- Developer(s): VMware
- Stable release: 5.0.0 / November 24, 2022; 2 years ago
- Preview release: 4.3.0.BUILD-SNAPSHOT / October 2, 2019; 5 years ago
- Repository: https://github.com/spring-projects/spring-batch
- Written in: Java
- Operating system: Cross-platform
- Platform: Java Virtual Machine
- Type: Application framework
- License: Apache License 2.0
- Website: http://docs.spring.io/spring-batch/

= Spring Batch =

Spring Batch is an open source framework for batch processing. It is a lightweight, comprehensive solution designed to enable the development of robust batch applications, which are often found in modern enterprise systems. Spring Batch builds upon the POJO-based development approach of the Spring Framework.
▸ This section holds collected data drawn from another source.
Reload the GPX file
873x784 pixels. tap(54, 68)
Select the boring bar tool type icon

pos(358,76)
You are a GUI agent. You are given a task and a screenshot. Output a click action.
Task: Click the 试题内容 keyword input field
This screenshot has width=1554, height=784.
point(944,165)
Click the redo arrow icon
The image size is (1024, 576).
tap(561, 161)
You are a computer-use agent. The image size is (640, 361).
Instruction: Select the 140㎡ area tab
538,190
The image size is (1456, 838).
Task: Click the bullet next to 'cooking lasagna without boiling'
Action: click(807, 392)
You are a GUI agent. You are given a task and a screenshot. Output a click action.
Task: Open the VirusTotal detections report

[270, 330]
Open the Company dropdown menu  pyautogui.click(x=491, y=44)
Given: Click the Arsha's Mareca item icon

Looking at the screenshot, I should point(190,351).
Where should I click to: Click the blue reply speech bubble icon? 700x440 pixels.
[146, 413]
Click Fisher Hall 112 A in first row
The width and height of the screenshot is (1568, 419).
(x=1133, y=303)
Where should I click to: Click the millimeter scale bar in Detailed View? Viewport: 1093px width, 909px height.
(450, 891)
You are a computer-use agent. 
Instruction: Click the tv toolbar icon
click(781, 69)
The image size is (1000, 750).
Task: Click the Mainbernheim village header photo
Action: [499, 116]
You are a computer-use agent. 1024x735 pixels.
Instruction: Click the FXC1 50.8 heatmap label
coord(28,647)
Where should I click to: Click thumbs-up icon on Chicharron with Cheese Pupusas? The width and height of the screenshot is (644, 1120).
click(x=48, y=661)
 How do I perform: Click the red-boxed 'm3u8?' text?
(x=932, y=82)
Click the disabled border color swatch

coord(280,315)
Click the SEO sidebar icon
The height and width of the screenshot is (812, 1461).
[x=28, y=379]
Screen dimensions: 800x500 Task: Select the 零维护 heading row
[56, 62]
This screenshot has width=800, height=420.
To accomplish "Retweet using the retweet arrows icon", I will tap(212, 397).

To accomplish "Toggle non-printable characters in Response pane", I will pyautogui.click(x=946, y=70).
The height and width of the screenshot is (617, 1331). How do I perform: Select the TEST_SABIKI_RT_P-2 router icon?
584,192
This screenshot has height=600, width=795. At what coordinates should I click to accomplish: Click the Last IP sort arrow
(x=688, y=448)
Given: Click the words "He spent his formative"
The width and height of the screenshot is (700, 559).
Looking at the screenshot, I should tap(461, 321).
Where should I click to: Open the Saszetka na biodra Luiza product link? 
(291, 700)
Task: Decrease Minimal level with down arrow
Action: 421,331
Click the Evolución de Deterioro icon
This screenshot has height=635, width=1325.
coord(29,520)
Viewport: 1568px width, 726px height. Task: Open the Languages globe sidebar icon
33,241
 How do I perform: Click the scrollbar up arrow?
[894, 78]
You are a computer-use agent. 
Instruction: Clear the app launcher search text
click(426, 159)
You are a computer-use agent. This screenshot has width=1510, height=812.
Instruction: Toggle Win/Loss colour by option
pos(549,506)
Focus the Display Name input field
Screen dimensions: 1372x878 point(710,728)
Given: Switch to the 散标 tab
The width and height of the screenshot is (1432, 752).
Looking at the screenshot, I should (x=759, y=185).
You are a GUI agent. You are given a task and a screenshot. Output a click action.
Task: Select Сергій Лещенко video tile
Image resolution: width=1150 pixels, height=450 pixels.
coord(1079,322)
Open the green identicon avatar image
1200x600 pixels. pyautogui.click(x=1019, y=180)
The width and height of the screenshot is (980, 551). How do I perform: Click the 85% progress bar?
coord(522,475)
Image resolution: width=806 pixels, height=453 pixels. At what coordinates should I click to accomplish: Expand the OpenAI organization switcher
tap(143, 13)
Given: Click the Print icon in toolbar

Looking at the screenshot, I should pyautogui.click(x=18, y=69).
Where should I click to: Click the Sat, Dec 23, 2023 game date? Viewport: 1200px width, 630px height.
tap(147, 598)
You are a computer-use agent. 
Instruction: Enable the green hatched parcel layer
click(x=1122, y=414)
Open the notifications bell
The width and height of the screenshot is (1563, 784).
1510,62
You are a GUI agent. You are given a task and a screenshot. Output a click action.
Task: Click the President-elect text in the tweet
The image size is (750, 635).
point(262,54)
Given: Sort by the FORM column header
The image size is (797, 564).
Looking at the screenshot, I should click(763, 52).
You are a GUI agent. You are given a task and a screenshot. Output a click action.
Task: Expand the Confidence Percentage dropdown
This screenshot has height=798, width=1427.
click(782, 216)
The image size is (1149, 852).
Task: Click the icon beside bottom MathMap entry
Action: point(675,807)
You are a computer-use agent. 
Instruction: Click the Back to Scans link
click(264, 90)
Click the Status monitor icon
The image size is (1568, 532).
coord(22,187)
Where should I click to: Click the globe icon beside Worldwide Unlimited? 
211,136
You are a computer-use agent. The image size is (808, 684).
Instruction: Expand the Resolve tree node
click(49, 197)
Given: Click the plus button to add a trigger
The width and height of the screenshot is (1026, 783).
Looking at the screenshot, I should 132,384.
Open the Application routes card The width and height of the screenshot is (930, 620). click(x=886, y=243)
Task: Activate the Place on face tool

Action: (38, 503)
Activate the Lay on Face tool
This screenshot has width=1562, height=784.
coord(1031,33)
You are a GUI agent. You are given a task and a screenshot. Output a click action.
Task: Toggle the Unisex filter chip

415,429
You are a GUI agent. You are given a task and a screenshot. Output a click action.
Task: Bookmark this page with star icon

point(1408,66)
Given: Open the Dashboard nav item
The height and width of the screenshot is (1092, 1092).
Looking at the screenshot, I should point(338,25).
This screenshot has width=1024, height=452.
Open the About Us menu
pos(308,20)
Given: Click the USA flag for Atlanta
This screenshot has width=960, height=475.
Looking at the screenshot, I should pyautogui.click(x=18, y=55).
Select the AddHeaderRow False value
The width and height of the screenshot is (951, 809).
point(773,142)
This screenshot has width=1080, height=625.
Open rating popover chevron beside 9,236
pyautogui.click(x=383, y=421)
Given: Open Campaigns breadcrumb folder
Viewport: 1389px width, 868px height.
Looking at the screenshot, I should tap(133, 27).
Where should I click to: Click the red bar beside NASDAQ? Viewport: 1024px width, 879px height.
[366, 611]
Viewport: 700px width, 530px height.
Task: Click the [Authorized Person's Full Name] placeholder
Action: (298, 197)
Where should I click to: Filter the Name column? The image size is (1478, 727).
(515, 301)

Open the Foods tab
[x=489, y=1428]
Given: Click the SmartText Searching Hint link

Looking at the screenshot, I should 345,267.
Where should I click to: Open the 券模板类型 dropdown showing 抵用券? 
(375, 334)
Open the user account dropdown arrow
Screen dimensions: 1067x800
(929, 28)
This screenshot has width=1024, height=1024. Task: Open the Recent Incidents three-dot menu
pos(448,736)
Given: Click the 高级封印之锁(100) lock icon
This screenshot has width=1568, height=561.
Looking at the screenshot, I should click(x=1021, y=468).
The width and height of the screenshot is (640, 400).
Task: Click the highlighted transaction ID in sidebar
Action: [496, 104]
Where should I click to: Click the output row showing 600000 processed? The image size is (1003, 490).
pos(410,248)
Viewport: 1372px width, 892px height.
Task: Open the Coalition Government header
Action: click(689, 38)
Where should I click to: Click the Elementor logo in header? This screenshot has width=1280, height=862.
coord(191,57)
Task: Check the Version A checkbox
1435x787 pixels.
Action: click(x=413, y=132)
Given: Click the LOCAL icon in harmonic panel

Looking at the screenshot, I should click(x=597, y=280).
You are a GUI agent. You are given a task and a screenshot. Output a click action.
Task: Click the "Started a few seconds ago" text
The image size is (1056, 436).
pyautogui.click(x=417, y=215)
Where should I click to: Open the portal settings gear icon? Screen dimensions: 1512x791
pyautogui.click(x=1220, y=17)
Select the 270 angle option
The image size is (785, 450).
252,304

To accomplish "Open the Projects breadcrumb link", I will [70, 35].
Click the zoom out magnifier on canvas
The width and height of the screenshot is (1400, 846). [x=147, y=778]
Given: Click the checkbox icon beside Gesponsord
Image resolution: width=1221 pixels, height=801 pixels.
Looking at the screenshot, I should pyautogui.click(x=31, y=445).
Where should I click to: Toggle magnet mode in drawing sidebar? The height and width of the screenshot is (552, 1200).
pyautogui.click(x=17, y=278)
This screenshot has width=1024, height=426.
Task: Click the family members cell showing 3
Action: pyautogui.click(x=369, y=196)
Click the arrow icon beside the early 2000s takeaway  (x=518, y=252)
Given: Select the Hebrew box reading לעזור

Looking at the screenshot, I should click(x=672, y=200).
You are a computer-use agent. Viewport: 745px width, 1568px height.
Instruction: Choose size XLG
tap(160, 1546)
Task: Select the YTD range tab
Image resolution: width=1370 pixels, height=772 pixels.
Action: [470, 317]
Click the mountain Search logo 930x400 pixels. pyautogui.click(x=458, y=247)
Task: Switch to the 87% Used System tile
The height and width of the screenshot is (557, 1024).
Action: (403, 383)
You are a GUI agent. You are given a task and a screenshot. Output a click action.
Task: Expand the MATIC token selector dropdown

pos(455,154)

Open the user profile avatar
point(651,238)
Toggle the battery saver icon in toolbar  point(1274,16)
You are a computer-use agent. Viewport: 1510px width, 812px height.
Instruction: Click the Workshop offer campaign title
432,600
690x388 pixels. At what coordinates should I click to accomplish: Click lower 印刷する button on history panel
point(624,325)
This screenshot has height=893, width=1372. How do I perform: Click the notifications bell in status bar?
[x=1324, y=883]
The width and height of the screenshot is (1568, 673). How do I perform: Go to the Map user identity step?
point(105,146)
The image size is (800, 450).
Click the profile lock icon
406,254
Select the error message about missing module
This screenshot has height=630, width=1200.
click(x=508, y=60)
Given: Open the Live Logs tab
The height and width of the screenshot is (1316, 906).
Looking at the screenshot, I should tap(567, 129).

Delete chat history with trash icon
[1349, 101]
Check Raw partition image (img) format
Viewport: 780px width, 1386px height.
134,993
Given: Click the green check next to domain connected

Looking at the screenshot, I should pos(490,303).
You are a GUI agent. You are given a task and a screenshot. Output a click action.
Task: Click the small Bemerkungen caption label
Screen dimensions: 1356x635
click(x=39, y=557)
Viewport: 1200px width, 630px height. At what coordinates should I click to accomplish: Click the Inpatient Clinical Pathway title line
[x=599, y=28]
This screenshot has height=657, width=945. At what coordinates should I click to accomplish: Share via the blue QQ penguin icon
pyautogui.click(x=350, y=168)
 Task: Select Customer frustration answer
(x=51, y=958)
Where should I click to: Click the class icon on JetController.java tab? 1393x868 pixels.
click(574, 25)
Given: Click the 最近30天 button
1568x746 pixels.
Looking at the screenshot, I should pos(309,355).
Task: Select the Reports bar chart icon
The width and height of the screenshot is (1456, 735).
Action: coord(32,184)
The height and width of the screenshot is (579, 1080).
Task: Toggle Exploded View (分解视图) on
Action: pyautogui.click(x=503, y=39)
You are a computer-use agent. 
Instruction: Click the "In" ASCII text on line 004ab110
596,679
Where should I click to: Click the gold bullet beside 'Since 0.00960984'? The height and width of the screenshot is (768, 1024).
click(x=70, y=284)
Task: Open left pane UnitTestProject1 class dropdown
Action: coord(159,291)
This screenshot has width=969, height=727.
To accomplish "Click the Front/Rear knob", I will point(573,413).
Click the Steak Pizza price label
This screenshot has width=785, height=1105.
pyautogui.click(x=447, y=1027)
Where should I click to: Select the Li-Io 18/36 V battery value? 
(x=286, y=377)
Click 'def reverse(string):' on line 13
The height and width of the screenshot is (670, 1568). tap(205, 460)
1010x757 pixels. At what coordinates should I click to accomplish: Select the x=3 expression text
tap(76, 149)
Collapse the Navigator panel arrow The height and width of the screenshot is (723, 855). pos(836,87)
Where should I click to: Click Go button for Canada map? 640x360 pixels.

Spring Batch provides reusable functions that are essential in processing large volumes of records, including logging/tracing, transaction management, job processing statistics, job restart, skip, and resource management. It also provides more advanced technical services and features that will enable extremely high-volume and high performance batch jobs through optimization and partitioning techniques. Simple as well as complex, high-volume batch jobs can leverage the framework in a highly scalable manner to process significant volumes of information.

Spring Batch is part of the Spring Portfolio.

Spring Batch 1.0.0 was made available to the public in March 2008. Spring Batch 2.0.0 was released in April 2009.

Several books have been published on Spring Batch.